After first creating light, God's second act of creation in the Book of Genesis manifests an obvious duality-- the separation of light from darkness. Dual manifestations in Genesis do not end with day and night, however. The biblical creation account is essentially a list of one duality after another. The distinction of an upper and lower firmament creates heaven and earth, and the separation of land and seas further distinguishes the earth.

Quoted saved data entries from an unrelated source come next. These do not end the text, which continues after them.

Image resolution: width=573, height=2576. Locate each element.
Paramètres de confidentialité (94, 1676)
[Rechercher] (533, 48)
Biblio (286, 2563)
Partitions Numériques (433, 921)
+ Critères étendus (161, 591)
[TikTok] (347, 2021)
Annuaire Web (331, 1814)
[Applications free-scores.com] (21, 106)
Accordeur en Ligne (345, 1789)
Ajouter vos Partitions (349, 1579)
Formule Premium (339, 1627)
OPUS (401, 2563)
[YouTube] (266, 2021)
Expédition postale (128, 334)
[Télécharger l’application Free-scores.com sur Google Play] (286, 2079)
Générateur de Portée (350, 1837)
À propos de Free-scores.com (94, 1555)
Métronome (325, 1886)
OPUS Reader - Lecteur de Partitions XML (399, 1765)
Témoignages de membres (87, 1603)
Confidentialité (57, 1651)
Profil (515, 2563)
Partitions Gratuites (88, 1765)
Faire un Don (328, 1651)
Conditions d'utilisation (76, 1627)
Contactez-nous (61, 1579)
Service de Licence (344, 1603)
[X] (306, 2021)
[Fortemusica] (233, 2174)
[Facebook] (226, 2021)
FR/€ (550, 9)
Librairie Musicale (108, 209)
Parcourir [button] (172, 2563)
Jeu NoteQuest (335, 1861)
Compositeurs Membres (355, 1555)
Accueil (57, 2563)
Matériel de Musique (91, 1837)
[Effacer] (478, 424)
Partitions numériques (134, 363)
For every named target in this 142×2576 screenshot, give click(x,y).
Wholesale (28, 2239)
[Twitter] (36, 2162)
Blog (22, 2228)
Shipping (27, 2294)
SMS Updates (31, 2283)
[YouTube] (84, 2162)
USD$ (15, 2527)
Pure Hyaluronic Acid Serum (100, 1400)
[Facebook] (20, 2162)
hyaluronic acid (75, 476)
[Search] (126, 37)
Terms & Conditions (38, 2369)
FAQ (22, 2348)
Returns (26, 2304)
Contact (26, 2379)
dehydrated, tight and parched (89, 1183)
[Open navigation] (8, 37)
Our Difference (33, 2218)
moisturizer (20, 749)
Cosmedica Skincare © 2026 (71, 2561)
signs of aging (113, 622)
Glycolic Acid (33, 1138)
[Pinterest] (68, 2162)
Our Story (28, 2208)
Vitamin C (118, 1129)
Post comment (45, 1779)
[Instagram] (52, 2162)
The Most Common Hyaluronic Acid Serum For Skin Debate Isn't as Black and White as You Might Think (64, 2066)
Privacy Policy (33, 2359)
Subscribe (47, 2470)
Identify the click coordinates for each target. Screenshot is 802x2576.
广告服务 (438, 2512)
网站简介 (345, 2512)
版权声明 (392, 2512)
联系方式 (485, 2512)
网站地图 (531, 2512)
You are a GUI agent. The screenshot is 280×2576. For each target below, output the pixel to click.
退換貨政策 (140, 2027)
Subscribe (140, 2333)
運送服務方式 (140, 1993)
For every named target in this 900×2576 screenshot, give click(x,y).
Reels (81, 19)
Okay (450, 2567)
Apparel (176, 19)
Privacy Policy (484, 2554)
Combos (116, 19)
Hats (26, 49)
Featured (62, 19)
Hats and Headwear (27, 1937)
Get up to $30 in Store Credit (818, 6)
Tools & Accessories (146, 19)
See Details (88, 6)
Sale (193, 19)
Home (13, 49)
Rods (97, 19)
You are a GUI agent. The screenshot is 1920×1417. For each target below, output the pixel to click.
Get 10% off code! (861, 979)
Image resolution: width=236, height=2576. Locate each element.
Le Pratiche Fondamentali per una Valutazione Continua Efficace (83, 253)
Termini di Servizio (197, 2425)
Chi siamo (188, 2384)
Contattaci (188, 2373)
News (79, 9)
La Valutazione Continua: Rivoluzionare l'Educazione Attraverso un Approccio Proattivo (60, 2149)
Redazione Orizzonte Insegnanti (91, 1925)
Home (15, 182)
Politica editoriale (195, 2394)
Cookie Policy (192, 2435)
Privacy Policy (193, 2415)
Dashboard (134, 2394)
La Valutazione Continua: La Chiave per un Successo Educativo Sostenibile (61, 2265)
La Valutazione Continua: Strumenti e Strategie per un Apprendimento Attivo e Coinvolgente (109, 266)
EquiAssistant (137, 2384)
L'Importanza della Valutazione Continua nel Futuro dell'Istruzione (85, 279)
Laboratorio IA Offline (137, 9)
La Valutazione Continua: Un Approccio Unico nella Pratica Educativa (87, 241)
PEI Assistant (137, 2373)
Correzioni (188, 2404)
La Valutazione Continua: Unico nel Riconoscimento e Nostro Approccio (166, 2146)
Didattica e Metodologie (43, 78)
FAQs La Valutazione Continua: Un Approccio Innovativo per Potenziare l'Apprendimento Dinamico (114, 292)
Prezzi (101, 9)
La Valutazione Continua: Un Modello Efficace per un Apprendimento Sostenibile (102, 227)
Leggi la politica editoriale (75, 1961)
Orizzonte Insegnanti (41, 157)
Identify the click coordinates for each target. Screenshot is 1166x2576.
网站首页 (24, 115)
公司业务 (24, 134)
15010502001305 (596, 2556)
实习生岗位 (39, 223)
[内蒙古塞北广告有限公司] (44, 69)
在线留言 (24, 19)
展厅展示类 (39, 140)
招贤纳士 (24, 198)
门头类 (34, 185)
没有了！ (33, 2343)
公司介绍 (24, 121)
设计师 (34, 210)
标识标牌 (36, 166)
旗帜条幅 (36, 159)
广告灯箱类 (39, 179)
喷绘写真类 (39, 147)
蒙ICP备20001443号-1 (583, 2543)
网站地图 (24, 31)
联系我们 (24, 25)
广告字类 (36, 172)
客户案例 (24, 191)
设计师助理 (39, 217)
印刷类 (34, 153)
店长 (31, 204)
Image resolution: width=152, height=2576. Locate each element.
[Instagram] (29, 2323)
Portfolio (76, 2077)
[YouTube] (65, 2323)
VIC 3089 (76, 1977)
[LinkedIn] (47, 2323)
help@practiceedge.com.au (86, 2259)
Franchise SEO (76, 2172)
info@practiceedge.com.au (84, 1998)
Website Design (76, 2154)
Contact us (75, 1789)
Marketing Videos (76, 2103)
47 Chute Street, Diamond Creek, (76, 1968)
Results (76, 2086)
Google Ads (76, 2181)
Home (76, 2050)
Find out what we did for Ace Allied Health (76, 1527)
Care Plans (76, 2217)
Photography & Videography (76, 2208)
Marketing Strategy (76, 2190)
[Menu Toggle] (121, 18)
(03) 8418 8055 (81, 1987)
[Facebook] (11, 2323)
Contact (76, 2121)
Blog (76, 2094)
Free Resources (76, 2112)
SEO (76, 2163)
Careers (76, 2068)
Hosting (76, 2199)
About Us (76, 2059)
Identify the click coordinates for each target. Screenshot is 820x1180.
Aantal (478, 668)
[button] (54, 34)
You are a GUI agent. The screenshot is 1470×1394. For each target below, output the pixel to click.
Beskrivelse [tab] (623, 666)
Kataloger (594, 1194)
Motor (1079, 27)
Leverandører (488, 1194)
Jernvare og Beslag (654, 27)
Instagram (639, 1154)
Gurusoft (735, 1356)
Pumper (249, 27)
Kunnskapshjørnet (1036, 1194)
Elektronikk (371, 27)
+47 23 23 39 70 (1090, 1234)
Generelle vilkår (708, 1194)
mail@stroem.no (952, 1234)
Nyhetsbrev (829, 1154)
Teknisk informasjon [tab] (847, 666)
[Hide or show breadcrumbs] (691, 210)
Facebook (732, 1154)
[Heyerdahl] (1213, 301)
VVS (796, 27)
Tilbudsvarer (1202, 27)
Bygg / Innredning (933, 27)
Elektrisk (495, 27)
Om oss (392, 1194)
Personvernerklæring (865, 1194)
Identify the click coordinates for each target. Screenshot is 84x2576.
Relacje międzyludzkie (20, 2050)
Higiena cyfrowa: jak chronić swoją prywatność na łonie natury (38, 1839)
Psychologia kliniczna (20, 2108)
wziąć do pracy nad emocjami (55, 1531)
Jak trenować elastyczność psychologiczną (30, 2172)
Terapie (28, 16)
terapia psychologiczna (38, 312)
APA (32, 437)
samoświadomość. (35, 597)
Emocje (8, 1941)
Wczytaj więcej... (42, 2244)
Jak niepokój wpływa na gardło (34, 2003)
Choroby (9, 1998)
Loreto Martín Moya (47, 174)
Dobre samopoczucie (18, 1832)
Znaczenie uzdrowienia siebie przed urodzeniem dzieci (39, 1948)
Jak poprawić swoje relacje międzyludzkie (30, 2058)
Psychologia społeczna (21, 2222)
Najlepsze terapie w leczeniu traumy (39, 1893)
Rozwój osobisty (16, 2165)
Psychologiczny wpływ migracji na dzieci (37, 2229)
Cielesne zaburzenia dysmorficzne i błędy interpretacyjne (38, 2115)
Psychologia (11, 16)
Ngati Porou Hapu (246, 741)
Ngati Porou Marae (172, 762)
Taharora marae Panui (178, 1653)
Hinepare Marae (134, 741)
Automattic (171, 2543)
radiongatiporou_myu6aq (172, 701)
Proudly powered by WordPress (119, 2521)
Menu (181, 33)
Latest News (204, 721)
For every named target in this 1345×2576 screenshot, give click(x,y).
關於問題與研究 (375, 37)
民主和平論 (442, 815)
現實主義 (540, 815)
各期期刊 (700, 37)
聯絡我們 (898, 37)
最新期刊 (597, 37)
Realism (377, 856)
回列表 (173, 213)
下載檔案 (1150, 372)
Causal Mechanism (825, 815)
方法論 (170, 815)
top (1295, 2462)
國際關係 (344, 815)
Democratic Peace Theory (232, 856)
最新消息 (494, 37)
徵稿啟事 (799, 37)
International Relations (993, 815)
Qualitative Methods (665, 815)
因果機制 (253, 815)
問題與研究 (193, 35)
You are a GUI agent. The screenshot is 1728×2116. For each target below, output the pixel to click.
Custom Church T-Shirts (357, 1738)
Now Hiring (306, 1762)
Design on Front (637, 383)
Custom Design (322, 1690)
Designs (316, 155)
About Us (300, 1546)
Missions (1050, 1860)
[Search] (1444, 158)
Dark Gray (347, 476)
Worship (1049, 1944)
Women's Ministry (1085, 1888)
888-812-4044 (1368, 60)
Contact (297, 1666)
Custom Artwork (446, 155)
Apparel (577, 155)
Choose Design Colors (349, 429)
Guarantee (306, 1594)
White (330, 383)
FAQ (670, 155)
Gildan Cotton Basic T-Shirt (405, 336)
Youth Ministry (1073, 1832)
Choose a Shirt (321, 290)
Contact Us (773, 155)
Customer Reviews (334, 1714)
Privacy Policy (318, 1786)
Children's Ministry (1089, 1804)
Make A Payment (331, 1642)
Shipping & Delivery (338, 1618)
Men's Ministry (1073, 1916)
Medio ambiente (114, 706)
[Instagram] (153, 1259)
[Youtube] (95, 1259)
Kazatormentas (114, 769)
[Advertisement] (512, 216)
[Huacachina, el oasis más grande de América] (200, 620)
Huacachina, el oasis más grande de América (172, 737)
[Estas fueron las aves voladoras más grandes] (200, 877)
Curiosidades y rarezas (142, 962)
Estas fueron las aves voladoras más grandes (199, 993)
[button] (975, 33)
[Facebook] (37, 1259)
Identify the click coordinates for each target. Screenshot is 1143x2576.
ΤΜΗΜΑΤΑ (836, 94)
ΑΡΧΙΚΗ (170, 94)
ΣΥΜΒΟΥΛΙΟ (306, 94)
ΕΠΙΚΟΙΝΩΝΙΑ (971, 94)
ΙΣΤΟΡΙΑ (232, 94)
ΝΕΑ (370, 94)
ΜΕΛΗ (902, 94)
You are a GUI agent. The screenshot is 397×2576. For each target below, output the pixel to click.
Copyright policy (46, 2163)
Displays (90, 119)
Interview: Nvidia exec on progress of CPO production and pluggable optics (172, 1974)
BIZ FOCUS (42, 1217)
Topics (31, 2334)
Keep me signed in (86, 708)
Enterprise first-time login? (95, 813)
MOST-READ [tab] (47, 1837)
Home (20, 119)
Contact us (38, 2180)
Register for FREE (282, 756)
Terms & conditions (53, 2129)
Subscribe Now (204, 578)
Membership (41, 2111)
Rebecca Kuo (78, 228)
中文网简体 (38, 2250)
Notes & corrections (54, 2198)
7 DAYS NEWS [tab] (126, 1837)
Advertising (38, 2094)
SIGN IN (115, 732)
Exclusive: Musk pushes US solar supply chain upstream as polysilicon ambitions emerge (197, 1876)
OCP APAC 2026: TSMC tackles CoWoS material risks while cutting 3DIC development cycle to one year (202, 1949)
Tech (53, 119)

God distributes nature throughout the earth, and from the dust of the earth God's creativity culminates with the creation of the human species. God gives humanity dominion over nature, and places the first human in the Garden of Eden, where the sequence of dualities continues. Within the Garden, there are two distinct trees. The first tree, the tree of life, bears the fruit of eternal life. The second tree, the tree of knowledge of good and evil, bears the only fruit God forbids the first human to eat. Besides the dualism explicit in the second tree's name, the tree also represents death, since to eat of the fruit is to die. God then separates humanity into male and female, thus performing his final creative act. In all, the primordial phase of Genesiss establishes seven dualities--light and darkness; heaven and earth; land and sea; nature and humanity; life and death; good and evil; male and female.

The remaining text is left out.